Well for his sake he needs to go. It may upset him for a few hours, but not nearly as much as being possibly ill and in pain. And the vets are used to dealing with difficult cats.

cozietoesie Sun 23-Feb-14 22:22:07

He has to go, msrisotto. It may be that the vet can identify a condition which can be treated - such as arthritis - and give him a better sunset time. Equally, if he's ill and in pain, the vet should establish any problems and advise you. Grit your teeth, get a proper carrier and do it.

RandomMess Sun 23-Feb-14 22:23:20

Better a day to early than a day too late sad

wellmoisturised Mon 24-Feb-14 10:19:30

Echoing what everyone else has said but yes he definitely needs to see the vet. I had my beautiful tabby boy put to sleep last November and even though I knew it was the right decision, it was all made that much easier by the guidance from my vet. I also had the same fears as you in that my boy hadn't been to the vets in years, not since he was a young cat and had his front paw stung by a bee, and to be neutered, so when he became Ill I had massive anxieties about taking him to the vet, but he coped marvellously well, he even had an overnight stay for fluids and an ultrasound, he was ridiculously pleased to see me when I picked him up but seemed unscathed by his experience, he was looked after very well at the vets.
I hope all goes well for your old cat, you will also feel better once he has been seen.

msrisotto Mon 24-Feb-14 11:11:38

I spoke to the vet on the phone today and they said that he'd have to go under general anaesthetic to have the matted fur shaved and that he is too old for that. She basically said bring him in and he'll be put down.

I'd sooner call the vet out to do that than have him suffer the trauma of being taken in.

wellmoisturised Mon 24-Feb-14 16:52:57

Sorry to hear that op, I think it is his time now, purely because he is not eating to well and cannot clean himself properly, you know how fastidious cats are with their grooming.
I took my boy into the surgery, but it was on a Sunday and the practice closed at 11 so I was able to go in then, so there wasn't any other people/pets there.if it had been a week day me and my husband had agreed that we would have the vet come and do it at home.

msrisotto Tue 25-Feb-14 17:28:54

He's eaten two sachets of wet food today. Sorry, I know you've all said to get him to the vet which most likely = put down but I just can't when he's eating again and plodding along like this.

cozietoesie Tue 25-Feb-14 17:34:09

Goodness, no need to be sorry - you're in a very very difficult situation. Is there any way you could cut some of the matts off without causing him distress?

What is your parents' view on his physical condition?

thecatneuterer Tue 25-Feb-14 17:39:09

What I personally would do in this situation is have the anaesthetic and get him sorted out. Yes there is a big risk, but he might well make it (and vets can do a lot to make anaesthetics safer these days). If he doesn't make it well really there's nothing lost and if he does then he might have many more happy years.
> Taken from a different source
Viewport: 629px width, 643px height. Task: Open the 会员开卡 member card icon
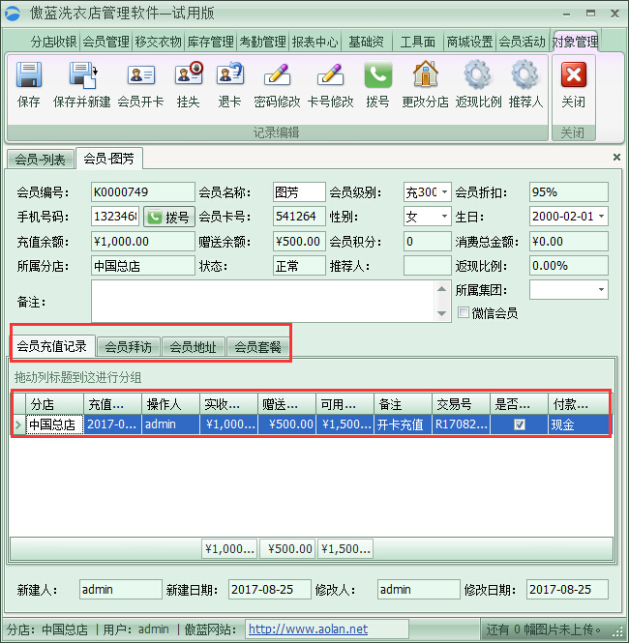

I'm absolutely not saying that this is what you should do, but it would be my personal choice. And one I have made before and all but one of the cats did in fact survive the anaesthesia.

Although if it really is just a case of matted fur, and not a tooth/mouth or other problem, then I might be tempted to leave it, but the only way to know that would be to take him to the vet.

cozietoesie Tue 25-Feb-14 17:43:33

For myself, I'd agree TCN - but my own vet is very active for older cats and would try her darnedest to make their life better in the event of a problem. It's just that matting can really cause them distress - even if just in the sense of having the mats pull on old skin and cause troubles.